Father Gabriel (Bunge)’s points about spirituality in my second last post highlight a theme that I have been very conscious of in recent months, namely the widespread contemporary interest in “spirituality” but also the vagueness and ambiguity of this concept. I had been aware of a growing interest in “spirituality” and “mysticism” in the Netherlands and had had problems with it. And I had been aware that similar trends were at work elsewhere in the West, including in South Africa. But coming back here I have encountered this in a particularly marked way which has sometimes left me wondering how to respond. Whereas interest in “spirituality” tended to be viewed with a certain amount of suspicion twenty-five years ago as detracting people from the earthly struggle, it now seems to be all the rage. And whereas I had been eagerly looking for more resources in “spirituality” – albeit an engaged one – twenty-five years ago, I have now become decidedly hesitant, if not rather hostile, towards much that passes for this genre. And yet I do rather wonder how to respond to people engaged with it. I do not want to discourage people who are actively seeking a life of prayer, and a way of uniting faith and life. But the underlying assumptions of what is often presented as “spirituality” are often, well, decidedly problematic.
This was highlighted for me by a recent interview with Charles Villa-Vicencio. He is (or was) a leading South African theologian, a Methodist, who has worked in a liberationist mode and is now arguing for the importance of “spirituality.” He states:
For me, spirituality has to do with having an openness towards life and towards truth. It means wanting to move beyond any closed ideological, dogmatic system. It also means a willingness—and, in fact, a desire—to discover what lies beyond the material. I’ve often said to myself that the question of God and the question of the divine are more important than the answers. It’s a very, very arrogant thing to begin to describe who God is or what the divine is. Yet these questions range from the relationship between religion and the sciences to ethical inquiry, and certainly to political justice, reconciliation, and coexistence. In that sense I regard myself as a very spiritual person. But I find myself resisting institutional forms of religion that try to impose upon me and everyone else a definition of the divine. It’s openness that I think is really important.
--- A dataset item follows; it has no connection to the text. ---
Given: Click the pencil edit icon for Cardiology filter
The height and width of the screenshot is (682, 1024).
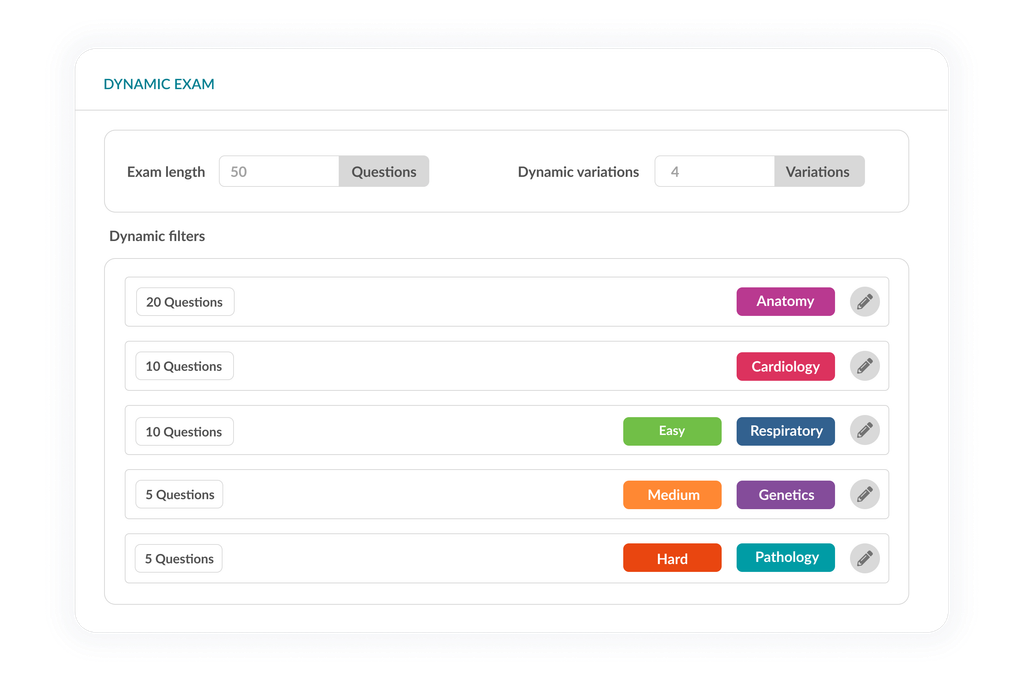Looking at the screenshot, I should [864, 366].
I am highlighting this not to attack Villa-Vicencio or to engage in polemics about liberal Protestantism or liberation theology – and conservative Catholics and Orthodox finding common ground in demonizing such people is another one of the things that I find quite distasteful about some online interactions. I have never met Villa-Vicencio, but I do know several people with a similar background to his who would espouse similar sentiments. These are well meaning, good people who sincerely believe in what they are doing and who often display real Christian concerns, often at great personal cost. In fact, his comments in this interview struck me precisely because they made concrete the sort of attitudes that I often encounter and which I nevertheless find it difficult to pin down so that I sometimes wonder if I’m imagining things.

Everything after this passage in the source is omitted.